More cremains need to be identified, receive proper burial


Did you know that there are thousands of unclaimed cremains of veterans that have languished for years in funeral homes across the country?

When I first learned a few years ago that there were containers on shelves in funeral homes that were never claimed — either because no one came back for them or because fellow veterans did not know — I thought maybe there were a few.

Then, I began doing research for a story on the subject and was shocked to learn that the numbers were so high.

Since January 2007, The Missing in America Project was launched nationwide. It included a unit in Brevard County to locate, identify and inter the unclaimed cremains of American veterans.

In September 2018, a Brevard team of veterans headed by Donn Weaver and Chip Hanson received their first training from a Missing in America Project coordinator. They soon started their research with a funeral home with multiple locations that had some 3,000 unclaimed cremains.
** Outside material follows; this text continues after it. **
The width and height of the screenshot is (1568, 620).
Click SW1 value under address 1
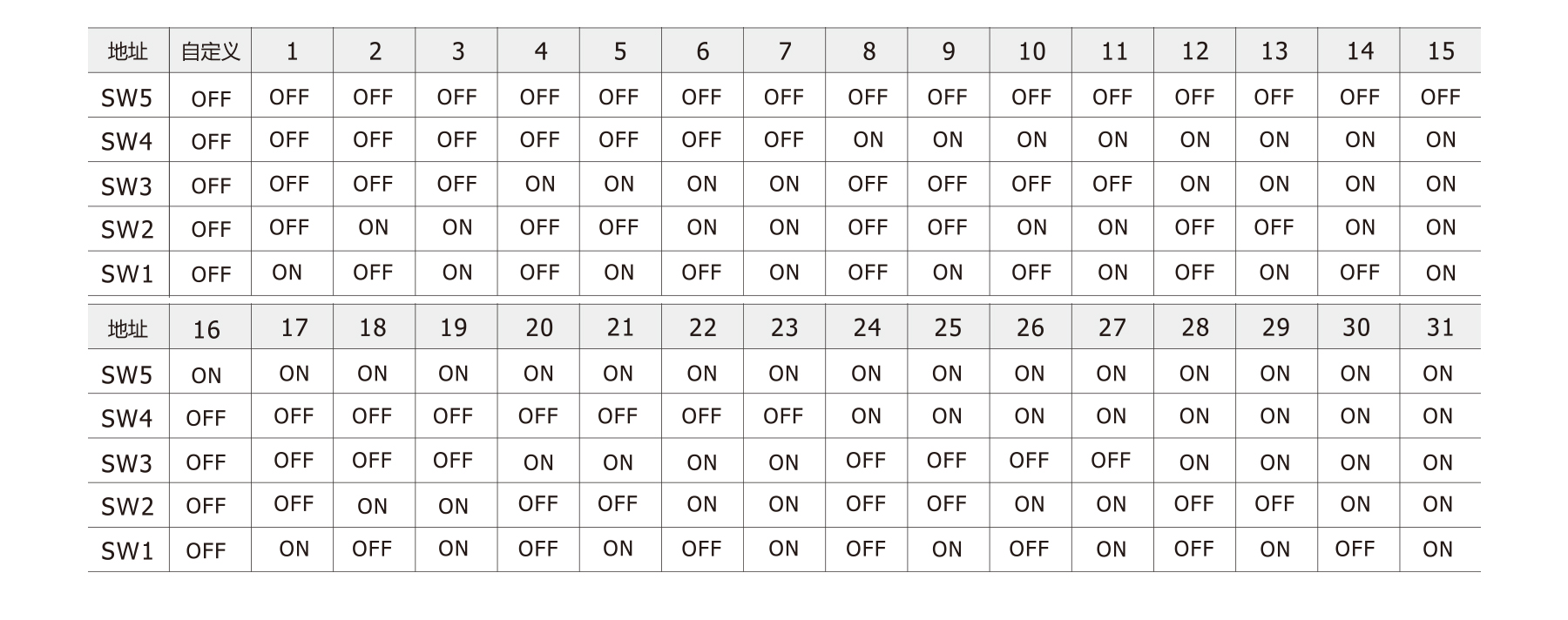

The research would first help determine if there were cremains of veterans among them.

Both Weaver and Hanson wear various hats in advocating for and working on behalf of fellow veterans on the Space Coast.

The first cremains of veterans were identified, the search for family members was made and interment of the first few took place with military honors at the Cape Canaveral National Cemetery. There have been three interments of 25 veterans or spouses each time during the past two years at Cape Canaveral National Cemetery.
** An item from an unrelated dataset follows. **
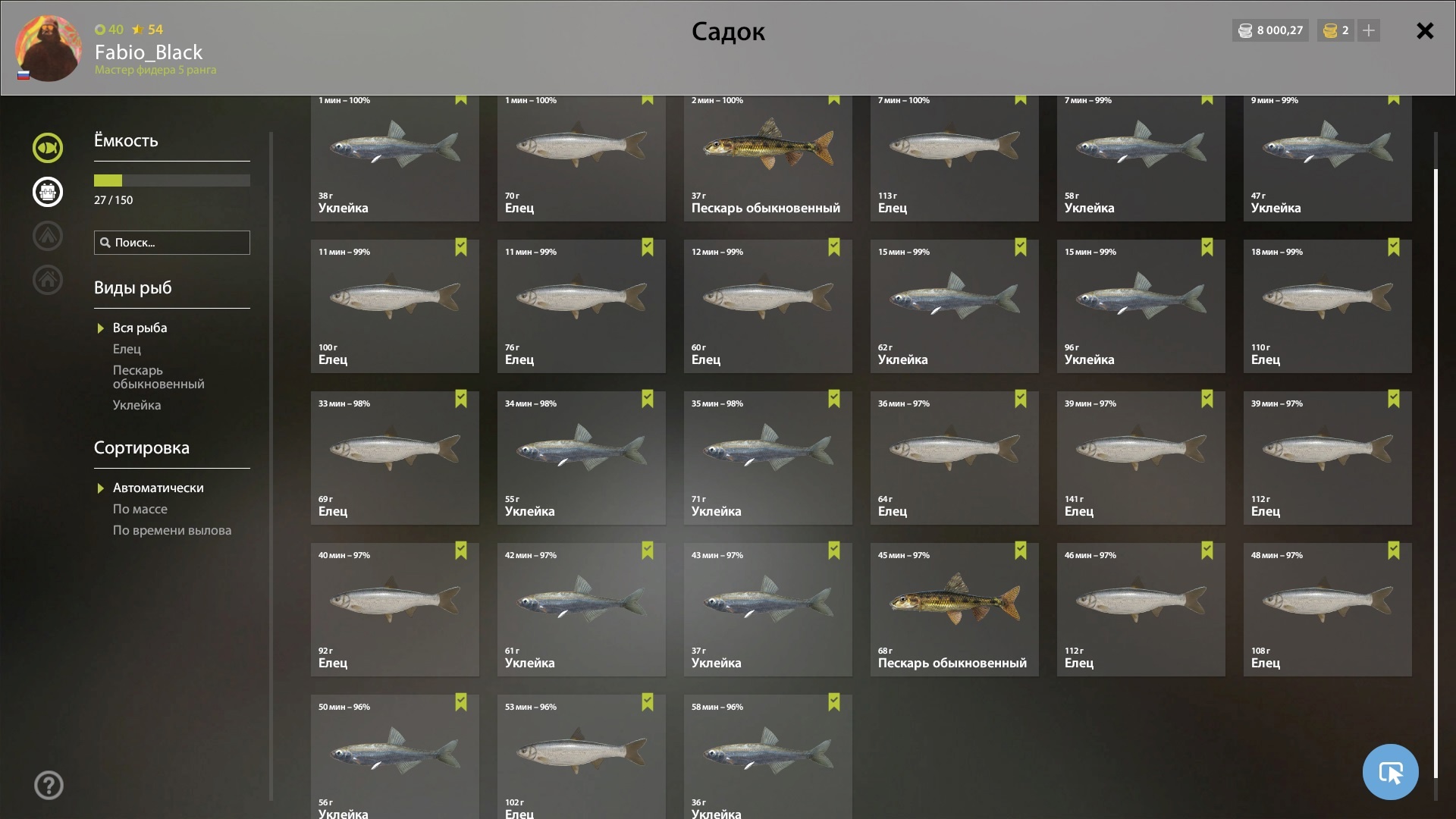The height and width of the screenshot is (819, 1456).
Task: Filter by Пескарь обыкновенный species
Action: 158,377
Dozens of Brevard County veterans attended.

“We never left anybody on the battlefield,” said Hanson, a Vietnam veteran who lives in Cocoa Beach. “We made sure they got home with their brothers and sisters.”

The Brevard group is getting close to identifying 25 other cremains of veterans or the spouses of veterans. They will then schedule an interment with military honors, likely in March.

“We have a full military ceremony,” Hanson said.

Weaver said the process of finding, identifying and finally interring the cremains of a veteran takes months of work.

“There are thousands and we don’t know how many in Brevard,” he said.

Weaver, an Army veteran whose son Lt. Todd Weaver was killed in action in September 2010 in Afghanistan, said he is committed to serving other veterans.

“Our motivation is to move forward to do positive things for our community,” he said.